「頭のネジが1本ぶっ飛んでいないと」
「リベロに必要な能力は絶対的な“メンタルの強さ”と、圧倒的な“我慢強さ”なんです」
小川はそう話す。
「リベロは、コートの中で後ろの守備位置から『相手のトスワークの意図を完全に読んで、自分のレシーブのイメージを周りの選手と共有していく』という、すごく緻密な作業が常に求められるポジション。大事なゲームになればなるほど、本当にミリ単位の繊細さ、1本のレシーブを正確にセッターに返さなきゃいけない、もの凄くプレッシャーのかかるポジションでもある。だけど、バレーって絶対に人間に“ミス”が起こるスポーツ。どれだけ練習した世界トップのリベロであっても、サーブレシーブを直接エースで取られるミスをしたり、スパイクを弾いて後ろに落とすミスは、試合中に絶対に起こり得る。人間って、コートの中で何かマイナスなミスがあると、例えば、アタッカーの選手だったら、スパイクをミスしたとしても、次のラリーで豪快なスパイクを決めたり、あるいは強いサーブでサービスエースを取ったりして、自分の手で点数をもぎ取れるから、そこで一つ気持ちがリセットできる。

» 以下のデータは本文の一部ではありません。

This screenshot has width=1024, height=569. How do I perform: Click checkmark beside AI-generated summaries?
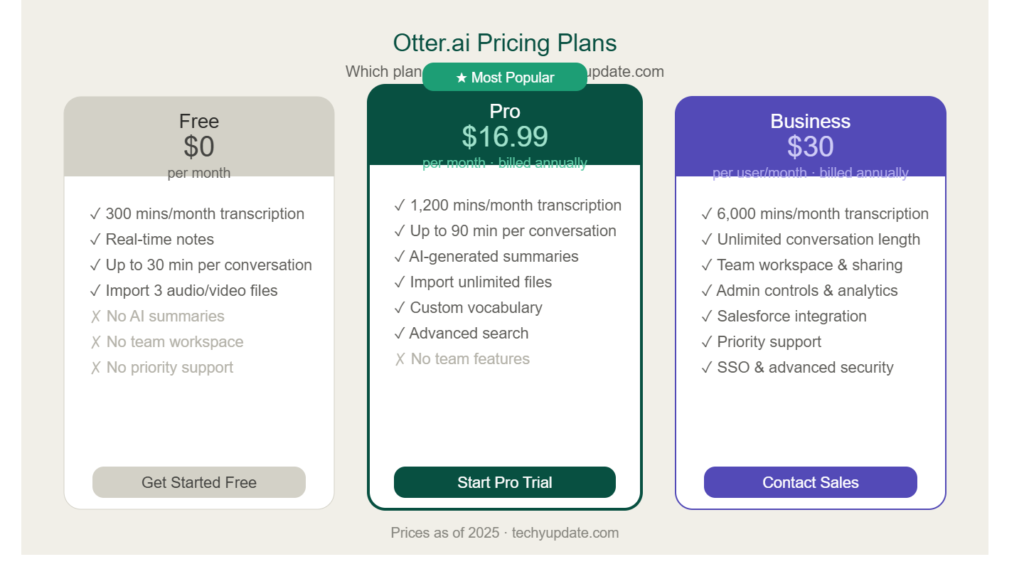pos(400,257)
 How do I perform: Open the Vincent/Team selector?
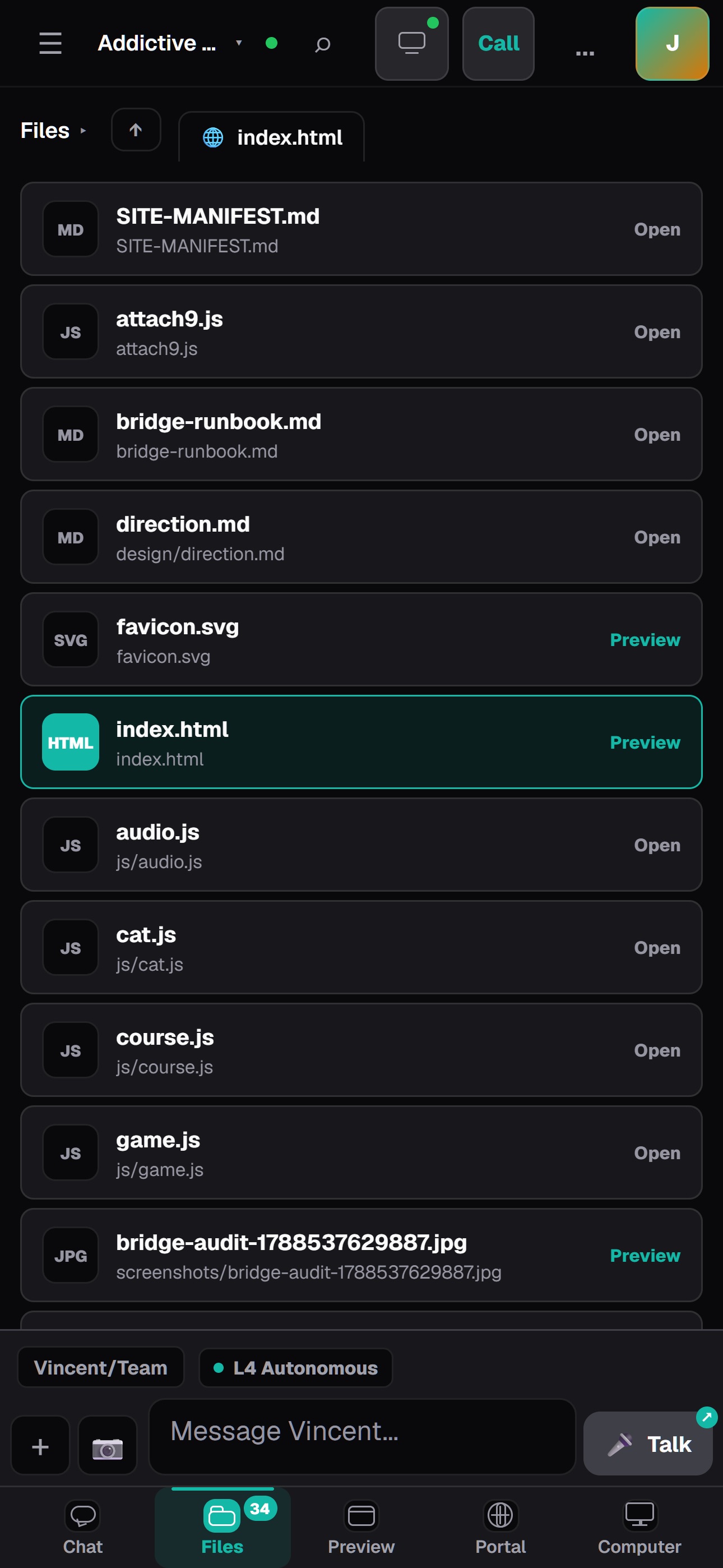pos(101,1368)
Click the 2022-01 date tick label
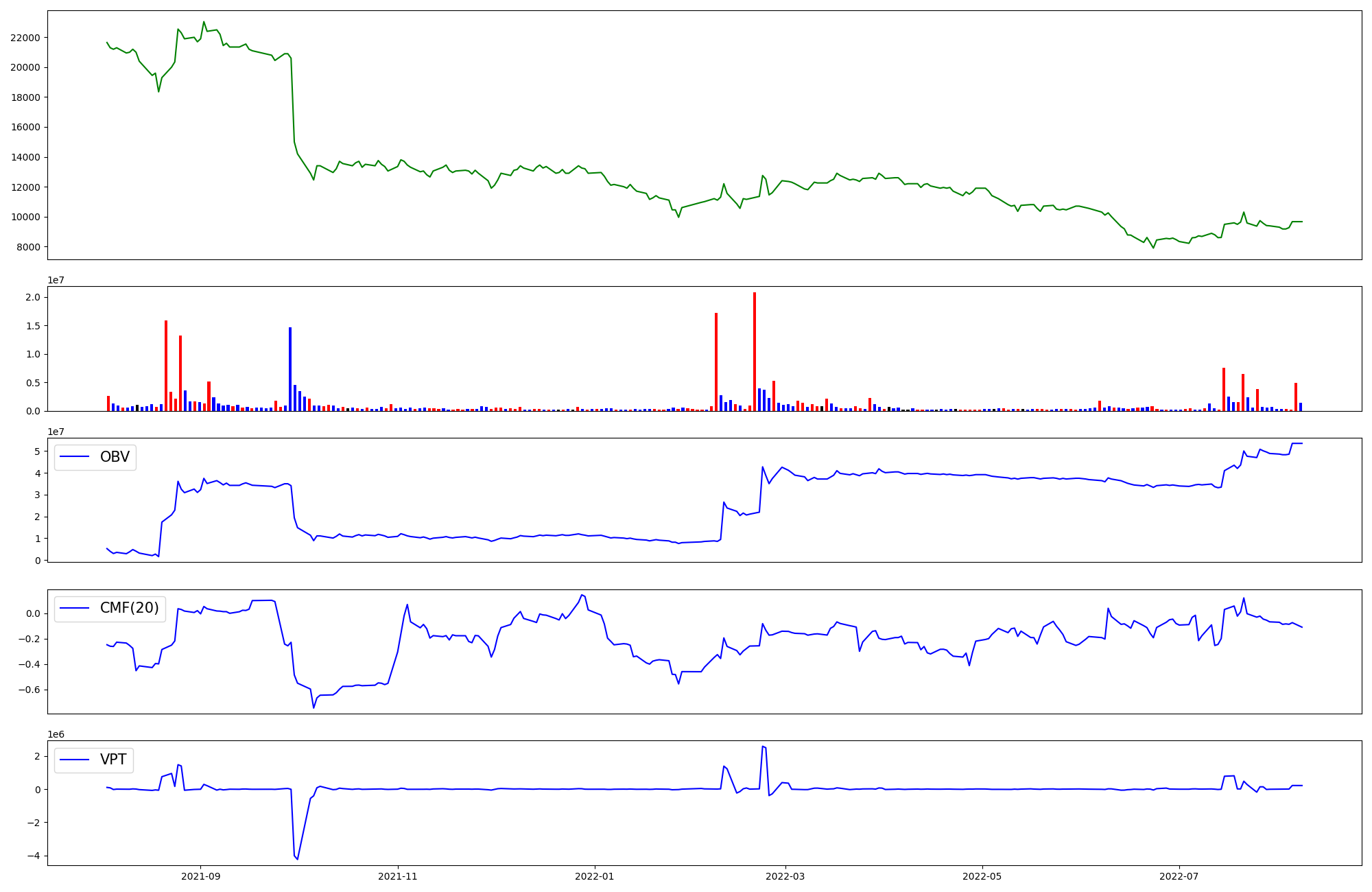1372x892 pixels. point(595,876)
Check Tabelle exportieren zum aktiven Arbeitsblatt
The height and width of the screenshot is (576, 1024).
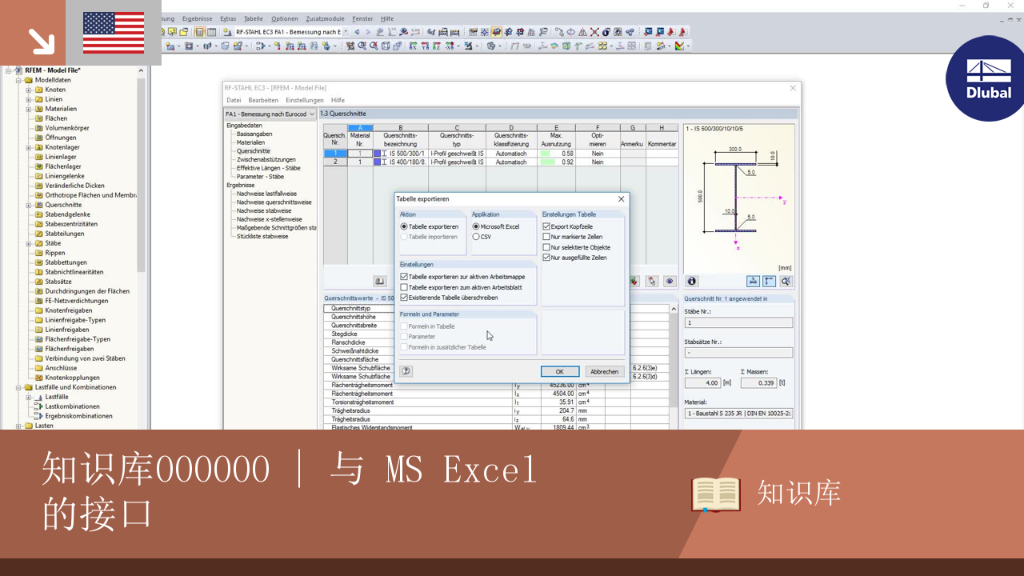pyautogui.click(x=404, y=287)

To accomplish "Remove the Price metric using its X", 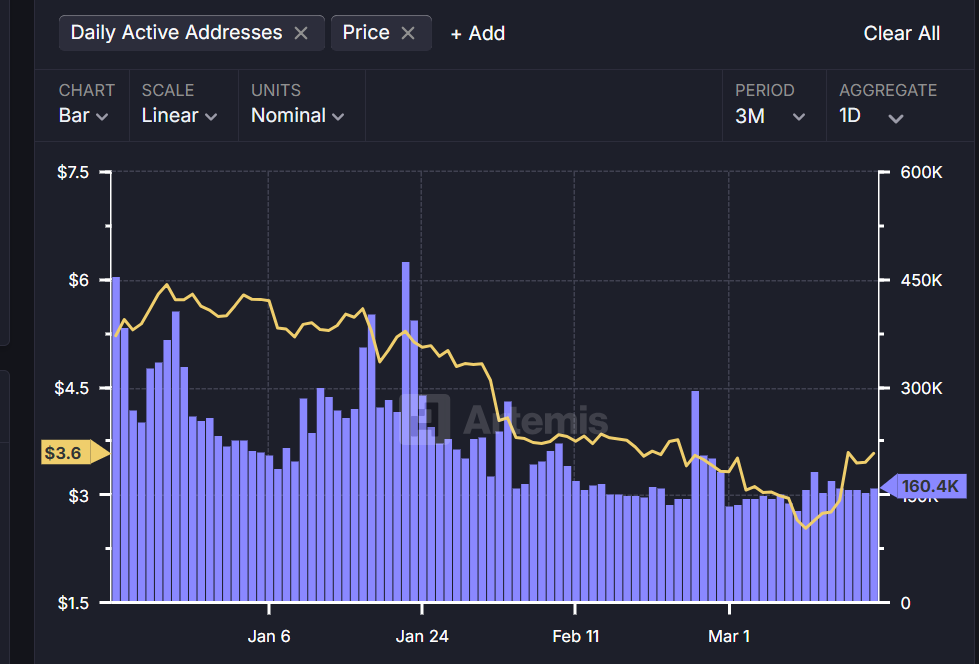I will coord(408,33).
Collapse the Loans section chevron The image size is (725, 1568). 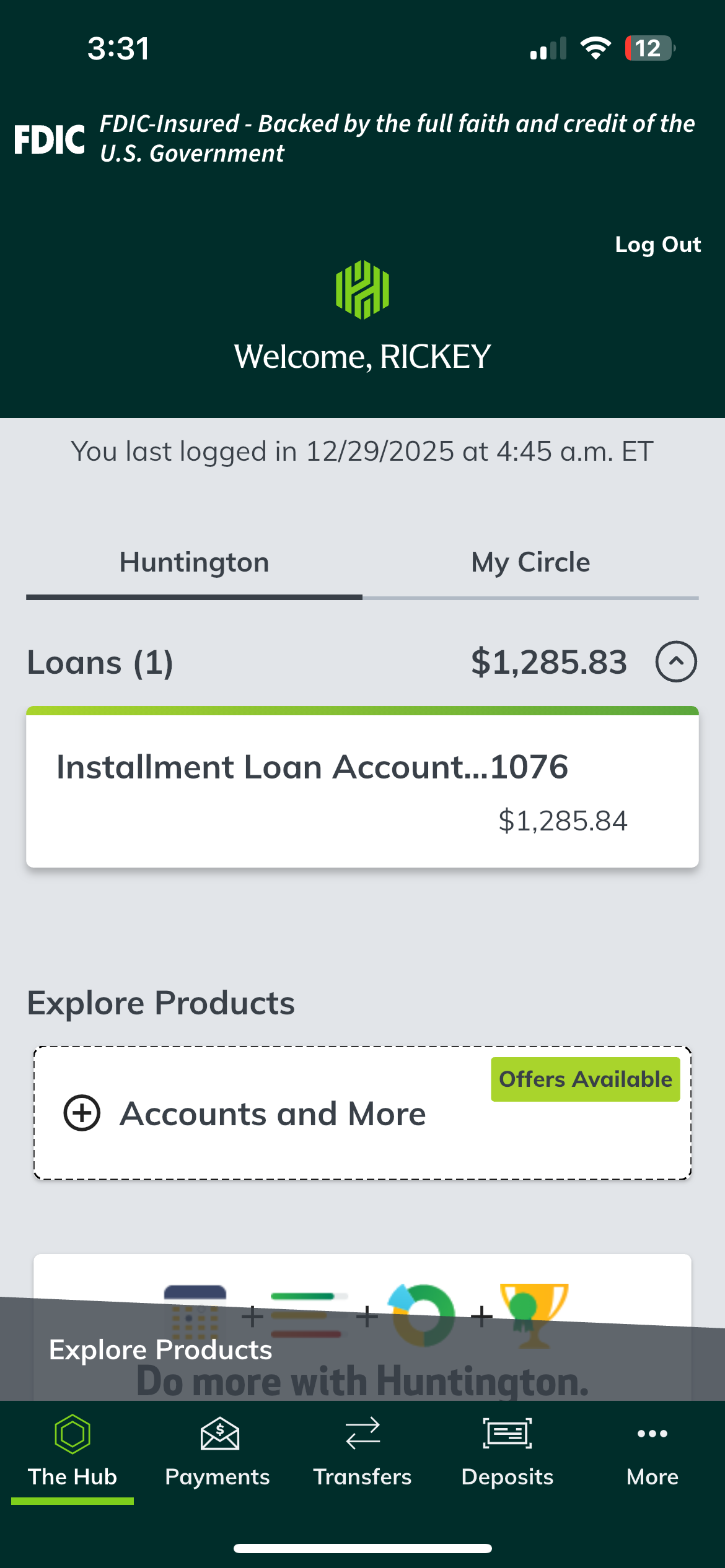[x=676, y=661]
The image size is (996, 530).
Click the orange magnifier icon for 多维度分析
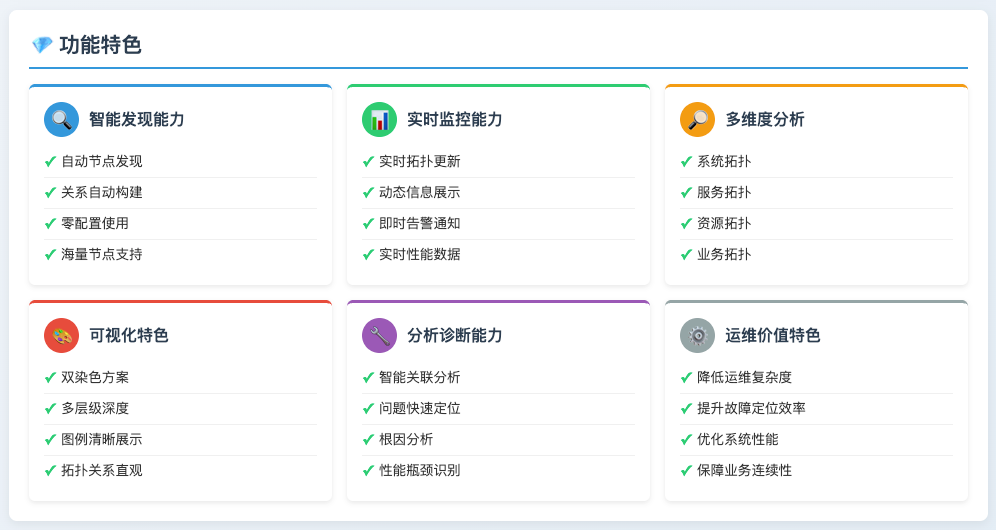pos(697,120)
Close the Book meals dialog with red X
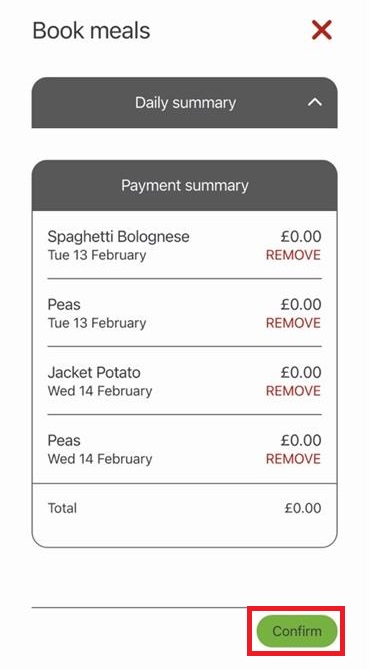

だけど、リベロには、“自分で直接点数を取ってミスを帳消しにする”という選択肢が、構造上コートの中に“一切存在しない”。1本もったいないレシーブミスをして、次の1本をセッターに完璧にAパスで返したとしても、そのパスがまず、その後のアタッカーの攻撃によって100%得点になるかどうかは分からない。自分のパスミスによって『相手に直接得点された』っていうあの強烈な罪悪感、マイナスの精神的なダメージの方が、リベロにとっては圧倒的に強い。極限のプレッシャーの中で耐えられる“我慢強さ”を持ち合わせ、経験を積んできたトップのリベロのように、ミスを犯した瞬間に『あ、今のミスはもう終わったことだからしょうがないだろう。俺のせいじゃないし』っていう、ラフな気持ちにコートの上で瞬時になれるかっていうと普通の生真面目な人間は絶対になれない。そこはもう、努力の領域じゃなくて、その選手の持っている根本的な“性格”もあるな、って僕は思っている。僕個人の持論としては、『リベロをやる人間は、“自己中心的”な性格の方が絶対にいい。』と思っている。どこかで“頭のネジが1本ぶっ飛んでいないとトップでやっていけない”」
それは、自分勝手であれという意味ではない。
コートの中で自分の心を守り、次の一球へ切り替えるための“思考の技術”でもある。